News

News

Elizabeth DeLoughrey publishes new book “Allegories of the Anthropocene”

June 19, 2019

Congratulations to Elizabeth DeLoughrey on the publication of her new monograph, Allegories of the Anthropocene (Duke University Press, 2019).

The book traces how indigenous and postcolonial peoples in the Caribbean and Pacific Islands grapple with the enormity of colonialism and anthropogenic climate change through art, poetry, and literature. In these works, authors and artists use allegory as a means to understand the multiscalar complexities of the Anthropocene and to critique the violence of capitalism, militarism, and the postcolonial state. DeLoughrey examines the work of a wide range of artists and writers—including poets Kamau Brathwaite and Kathy Jetñil-Kijiner, Dominican installation artist Tony Capellán, and authors Keri Hulme and Erna Brodber—whose work addresses Caribbean plantations, irradiated Pacific atolls, global flows of waste, and allegorical representations of the ocean and the island. In examining how island writers and artists address the experience of finding themselves at the forefront of the existential threat posed by climate change, DeLoughrey demonstrates how the Anthropocene and empire are mutually constitutive and establishes the vital importance of  allegorical art and literature in understanding our global environmental crisis.

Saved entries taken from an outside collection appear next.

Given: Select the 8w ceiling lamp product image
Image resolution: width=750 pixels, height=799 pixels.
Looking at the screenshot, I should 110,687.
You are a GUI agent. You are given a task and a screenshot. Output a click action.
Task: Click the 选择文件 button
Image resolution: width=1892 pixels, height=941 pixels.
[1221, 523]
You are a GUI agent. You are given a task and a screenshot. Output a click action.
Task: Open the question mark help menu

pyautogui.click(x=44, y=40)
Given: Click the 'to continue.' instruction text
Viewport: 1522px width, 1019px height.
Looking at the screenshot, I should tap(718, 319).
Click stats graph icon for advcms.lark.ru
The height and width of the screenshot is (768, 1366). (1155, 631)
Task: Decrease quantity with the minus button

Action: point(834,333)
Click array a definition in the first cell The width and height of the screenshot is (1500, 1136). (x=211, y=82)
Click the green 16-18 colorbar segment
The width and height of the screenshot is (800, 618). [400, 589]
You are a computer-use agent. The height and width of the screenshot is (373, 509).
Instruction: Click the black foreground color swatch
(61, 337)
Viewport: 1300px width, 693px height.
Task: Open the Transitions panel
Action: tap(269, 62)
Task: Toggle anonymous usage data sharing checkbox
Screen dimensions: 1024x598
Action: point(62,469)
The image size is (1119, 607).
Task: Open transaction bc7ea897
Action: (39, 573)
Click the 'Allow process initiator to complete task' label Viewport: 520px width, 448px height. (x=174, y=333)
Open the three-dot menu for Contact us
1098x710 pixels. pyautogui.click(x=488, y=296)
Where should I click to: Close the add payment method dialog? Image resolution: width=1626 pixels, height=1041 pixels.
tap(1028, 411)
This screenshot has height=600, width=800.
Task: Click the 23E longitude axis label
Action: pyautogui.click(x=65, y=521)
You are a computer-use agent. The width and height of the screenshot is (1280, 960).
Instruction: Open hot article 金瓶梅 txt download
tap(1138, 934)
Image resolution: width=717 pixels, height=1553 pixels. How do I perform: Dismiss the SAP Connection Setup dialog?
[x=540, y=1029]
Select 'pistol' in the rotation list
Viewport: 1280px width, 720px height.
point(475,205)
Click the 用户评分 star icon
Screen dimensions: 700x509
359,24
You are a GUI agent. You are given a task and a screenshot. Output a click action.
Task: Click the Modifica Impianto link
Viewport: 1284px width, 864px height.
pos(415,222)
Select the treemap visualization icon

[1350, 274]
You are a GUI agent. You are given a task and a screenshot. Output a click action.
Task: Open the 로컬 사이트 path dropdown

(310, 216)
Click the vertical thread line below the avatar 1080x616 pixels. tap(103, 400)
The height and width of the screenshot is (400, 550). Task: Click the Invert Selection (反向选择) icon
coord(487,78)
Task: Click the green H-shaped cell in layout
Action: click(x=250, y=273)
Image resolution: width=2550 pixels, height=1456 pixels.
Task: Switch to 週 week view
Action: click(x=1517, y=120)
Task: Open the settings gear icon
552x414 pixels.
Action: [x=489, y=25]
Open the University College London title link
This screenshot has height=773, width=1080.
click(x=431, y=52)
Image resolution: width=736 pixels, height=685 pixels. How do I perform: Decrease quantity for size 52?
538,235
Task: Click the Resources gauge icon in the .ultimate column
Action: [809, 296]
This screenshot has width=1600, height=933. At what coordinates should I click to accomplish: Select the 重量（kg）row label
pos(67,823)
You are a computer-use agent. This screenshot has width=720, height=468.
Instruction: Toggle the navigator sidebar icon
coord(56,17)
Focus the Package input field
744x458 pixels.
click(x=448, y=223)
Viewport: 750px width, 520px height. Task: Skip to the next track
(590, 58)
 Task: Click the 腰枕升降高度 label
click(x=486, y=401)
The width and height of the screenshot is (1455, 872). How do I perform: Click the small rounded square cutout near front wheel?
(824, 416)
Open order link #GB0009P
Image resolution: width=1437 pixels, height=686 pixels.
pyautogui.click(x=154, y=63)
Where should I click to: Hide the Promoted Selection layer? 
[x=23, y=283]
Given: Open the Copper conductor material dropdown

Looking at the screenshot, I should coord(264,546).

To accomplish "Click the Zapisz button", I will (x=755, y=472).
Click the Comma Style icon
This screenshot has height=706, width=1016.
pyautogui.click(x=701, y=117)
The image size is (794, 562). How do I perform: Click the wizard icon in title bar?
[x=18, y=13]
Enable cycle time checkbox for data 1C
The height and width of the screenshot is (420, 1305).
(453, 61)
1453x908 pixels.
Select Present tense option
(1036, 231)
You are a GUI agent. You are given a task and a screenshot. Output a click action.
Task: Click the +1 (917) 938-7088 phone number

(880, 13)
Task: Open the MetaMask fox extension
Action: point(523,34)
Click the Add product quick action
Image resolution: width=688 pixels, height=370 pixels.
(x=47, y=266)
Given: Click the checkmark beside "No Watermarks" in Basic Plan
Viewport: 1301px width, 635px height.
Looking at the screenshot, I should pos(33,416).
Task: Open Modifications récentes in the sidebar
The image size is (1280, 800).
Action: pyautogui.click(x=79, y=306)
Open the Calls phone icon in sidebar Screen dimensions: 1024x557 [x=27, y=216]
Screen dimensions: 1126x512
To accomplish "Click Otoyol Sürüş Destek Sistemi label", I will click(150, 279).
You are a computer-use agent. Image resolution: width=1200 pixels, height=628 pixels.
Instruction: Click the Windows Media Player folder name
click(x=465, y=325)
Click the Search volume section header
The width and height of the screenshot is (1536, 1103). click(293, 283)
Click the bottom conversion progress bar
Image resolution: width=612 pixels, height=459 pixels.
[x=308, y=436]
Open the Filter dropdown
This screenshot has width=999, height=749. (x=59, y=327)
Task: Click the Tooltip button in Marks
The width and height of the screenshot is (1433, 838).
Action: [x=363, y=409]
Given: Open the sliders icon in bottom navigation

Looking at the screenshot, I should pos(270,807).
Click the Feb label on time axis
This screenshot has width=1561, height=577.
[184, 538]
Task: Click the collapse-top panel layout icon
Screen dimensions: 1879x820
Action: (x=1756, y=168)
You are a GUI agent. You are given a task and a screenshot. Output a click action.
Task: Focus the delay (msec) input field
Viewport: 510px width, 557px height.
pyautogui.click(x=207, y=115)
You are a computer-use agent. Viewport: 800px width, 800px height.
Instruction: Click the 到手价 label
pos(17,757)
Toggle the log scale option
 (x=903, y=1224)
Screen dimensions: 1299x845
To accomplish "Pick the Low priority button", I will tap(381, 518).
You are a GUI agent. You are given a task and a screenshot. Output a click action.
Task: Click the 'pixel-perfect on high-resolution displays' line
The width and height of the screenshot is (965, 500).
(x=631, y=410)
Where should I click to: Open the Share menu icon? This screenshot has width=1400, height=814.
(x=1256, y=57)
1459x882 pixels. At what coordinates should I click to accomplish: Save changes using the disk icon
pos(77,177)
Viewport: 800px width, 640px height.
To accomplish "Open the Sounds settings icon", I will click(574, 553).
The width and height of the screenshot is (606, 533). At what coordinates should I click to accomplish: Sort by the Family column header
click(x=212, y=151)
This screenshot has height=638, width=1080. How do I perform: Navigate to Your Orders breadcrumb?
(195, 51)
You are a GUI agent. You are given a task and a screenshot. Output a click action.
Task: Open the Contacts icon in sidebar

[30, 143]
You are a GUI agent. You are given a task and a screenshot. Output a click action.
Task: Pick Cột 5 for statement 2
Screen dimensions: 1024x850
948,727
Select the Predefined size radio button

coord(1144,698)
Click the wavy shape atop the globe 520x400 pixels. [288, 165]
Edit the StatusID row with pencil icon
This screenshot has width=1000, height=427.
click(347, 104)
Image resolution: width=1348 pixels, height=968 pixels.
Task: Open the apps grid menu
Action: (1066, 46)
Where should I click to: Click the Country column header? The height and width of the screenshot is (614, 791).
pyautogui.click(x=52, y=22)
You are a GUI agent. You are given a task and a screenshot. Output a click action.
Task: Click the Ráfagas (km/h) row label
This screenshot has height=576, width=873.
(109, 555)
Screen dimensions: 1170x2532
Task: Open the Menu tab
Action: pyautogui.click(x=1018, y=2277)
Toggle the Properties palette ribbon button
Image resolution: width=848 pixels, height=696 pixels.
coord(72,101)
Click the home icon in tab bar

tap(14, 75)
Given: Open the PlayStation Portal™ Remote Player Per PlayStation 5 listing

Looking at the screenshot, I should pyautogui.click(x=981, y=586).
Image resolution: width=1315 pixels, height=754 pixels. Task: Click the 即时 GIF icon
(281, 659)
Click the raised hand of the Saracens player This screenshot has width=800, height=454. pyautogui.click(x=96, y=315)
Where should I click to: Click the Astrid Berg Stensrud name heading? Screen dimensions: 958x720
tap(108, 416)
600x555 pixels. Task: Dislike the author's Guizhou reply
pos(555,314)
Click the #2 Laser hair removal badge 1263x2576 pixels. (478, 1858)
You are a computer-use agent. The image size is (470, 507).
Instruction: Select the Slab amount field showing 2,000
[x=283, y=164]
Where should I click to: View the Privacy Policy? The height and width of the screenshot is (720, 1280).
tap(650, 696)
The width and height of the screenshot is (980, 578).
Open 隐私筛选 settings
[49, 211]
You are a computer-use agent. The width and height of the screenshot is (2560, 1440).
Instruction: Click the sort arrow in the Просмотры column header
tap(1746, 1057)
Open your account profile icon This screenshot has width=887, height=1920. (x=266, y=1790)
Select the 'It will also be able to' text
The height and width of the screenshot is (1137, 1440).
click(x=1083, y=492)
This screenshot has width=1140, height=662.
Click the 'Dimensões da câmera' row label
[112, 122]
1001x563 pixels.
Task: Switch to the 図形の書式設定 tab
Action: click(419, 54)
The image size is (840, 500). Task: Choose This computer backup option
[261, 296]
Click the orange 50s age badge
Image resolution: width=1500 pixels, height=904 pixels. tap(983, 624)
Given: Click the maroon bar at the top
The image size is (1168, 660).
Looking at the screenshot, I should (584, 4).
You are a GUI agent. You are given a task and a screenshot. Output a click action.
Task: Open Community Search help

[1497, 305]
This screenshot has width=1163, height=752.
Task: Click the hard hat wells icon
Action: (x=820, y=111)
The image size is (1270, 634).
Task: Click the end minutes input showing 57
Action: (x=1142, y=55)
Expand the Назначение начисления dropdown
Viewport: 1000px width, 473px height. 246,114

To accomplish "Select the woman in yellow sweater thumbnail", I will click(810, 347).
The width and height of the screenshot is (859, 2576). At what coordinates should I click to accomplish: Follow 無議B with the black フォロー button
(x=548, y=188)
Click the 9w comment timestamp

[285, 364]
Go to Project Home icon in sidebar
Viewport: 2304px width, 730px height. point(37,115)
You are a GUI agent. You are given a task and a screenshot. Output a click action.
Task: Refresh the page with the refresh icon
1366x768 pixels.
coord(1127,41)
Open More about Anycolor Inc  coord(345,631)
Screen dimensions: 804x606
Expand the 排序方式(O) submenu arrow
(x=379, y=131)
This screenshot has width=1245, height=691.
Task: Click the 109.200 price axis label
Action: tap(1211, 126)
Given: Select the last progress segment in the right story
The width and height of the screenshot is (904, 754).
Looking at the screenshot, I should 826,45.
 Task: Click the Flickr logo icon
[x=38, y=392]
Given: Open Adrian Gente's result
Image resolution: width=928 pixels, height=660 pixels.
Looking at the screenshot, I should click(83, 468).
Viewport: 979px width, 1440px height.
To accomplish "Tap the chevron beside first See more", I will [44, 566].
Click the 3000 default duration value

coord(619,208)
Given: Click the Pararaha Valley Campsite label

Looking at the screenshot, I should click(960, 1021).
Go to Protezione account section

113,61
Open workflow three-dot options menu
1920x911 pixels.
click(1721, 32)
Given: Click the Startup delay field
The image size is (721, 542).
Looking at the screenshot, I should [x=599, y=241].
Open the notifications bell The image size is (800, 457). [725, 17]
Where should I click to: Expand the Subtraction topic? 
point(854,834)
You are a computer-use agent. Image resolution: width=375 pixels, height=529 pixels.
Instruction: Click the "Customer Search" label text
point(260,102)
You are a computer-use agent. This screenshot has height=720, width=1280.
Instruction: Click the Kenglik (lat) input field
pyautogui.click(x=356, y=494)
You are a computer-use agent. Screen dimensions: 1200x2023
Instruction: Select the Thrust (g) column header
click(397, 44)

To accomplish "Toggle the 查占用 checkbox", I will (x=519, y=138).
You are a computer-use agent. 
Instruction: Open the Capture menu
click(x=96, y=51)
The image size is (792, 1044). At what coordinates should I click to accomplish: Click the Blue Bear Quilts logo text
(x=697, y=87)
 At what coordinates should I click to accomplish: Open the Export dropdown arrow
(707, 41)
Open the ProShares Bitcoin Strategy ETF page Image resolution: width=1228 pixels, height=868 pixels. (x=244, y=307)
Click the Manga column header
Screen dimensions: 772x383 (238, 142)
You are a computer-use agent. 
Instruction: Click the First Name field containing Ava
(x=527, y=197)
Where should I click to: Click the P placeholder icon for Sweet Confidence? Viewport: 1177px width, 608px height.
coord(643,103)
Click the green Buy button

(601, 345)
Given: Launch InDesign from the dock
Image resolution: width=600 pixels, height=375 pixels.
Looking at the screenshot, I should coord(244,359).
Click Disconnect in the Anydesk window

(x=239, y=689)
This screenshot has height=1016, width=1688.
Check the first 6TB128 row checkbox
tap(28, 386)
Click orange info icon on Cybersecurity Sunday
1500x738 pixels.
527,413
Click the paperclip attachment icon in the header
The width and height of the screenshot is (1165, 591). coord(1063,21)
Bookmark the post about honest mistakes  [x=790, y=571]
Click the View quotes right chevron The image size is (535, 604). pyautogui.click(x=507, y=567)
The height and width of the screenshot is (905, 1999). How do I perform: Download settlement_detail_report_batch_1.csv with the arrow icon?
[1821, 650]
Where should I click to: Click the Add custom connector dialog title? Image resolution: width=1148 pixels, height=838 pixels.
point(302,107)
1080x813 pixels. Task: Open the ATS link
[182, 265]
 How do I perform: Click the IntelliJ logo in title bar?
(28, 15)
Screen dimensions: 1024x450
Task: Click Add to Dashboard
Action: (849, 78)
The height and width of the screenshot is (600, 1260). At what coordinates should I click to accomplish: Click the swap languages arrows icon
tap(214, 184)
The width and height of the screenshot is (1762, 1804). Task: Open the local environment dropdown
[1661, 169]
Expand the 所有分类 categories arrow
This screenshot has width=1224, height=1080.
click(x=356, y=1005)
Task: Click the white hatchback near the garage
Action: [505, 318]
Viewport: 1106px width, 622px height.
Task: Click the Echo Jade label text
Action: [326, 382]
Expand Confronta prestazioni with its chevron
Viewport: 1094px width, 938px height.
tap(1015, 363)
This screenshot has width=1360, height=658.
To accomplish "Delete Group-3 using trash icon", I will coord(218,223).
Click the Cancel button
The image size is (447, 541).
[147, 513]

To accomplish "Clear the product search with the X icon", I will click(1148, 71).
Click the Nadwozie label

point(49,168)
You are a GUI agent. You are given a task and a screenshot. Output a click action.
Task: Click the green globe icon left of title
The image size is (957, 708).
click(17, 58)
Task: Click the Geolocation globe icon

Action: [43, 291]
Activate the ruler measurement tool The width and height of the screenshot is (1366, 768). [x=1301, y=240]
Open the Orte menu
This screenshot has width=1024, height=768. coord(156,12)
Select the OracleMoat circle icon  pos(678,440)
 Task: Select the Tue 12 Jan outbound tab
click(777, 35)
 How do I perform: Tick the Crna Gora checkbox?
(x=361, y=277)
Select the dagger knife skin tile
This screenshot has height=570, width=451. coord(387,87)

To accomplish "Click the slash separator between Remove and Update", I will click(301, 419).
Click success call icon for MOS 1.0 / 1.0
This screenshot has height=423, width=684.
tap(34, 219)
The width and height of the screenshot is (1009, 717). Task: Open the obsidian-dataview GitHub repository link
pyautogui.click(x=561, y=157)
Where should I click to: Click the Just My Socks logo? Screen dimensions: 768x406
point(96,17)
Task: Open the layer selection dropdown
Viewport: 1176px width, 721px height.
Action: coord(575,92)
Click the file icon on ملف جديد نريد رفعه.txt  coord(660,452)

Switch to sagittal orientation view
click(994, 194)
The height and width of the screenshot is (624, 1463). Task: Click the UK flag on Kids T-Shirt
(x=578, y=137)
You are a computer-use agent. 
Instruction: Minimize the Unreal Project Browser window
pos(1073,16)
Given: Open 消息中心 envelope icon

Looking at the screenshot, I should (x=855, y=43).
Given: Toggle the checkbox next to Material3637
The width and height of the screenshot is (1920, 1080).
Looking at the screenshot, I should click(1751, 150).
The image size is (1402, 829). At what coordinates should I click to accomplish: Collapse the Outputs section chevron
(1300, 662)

Rob Nixon, author of Slow Violence and the Environmentalism of the Poor, has called Allegories of the Anthropocene a “book of oceanic reach, in every sense. [DeLoughrey’s] transformative thinking will reverberate across the environmental humanities, postcolonial studies, and the Anthropocene debates for many years to come.”

Two features of the book’s publication are worth noting:

1) All author’s royalties will be donated to The Refugee and Immigrant Center for Education and Legal Services (RAICES).

2) The book will also be published as part of a pilot program of digital open-access books via the platform “Towards an Open Monograph Ecology” (TOME). UCLA is part of this program—more information can be found here and at the UCLA library site here.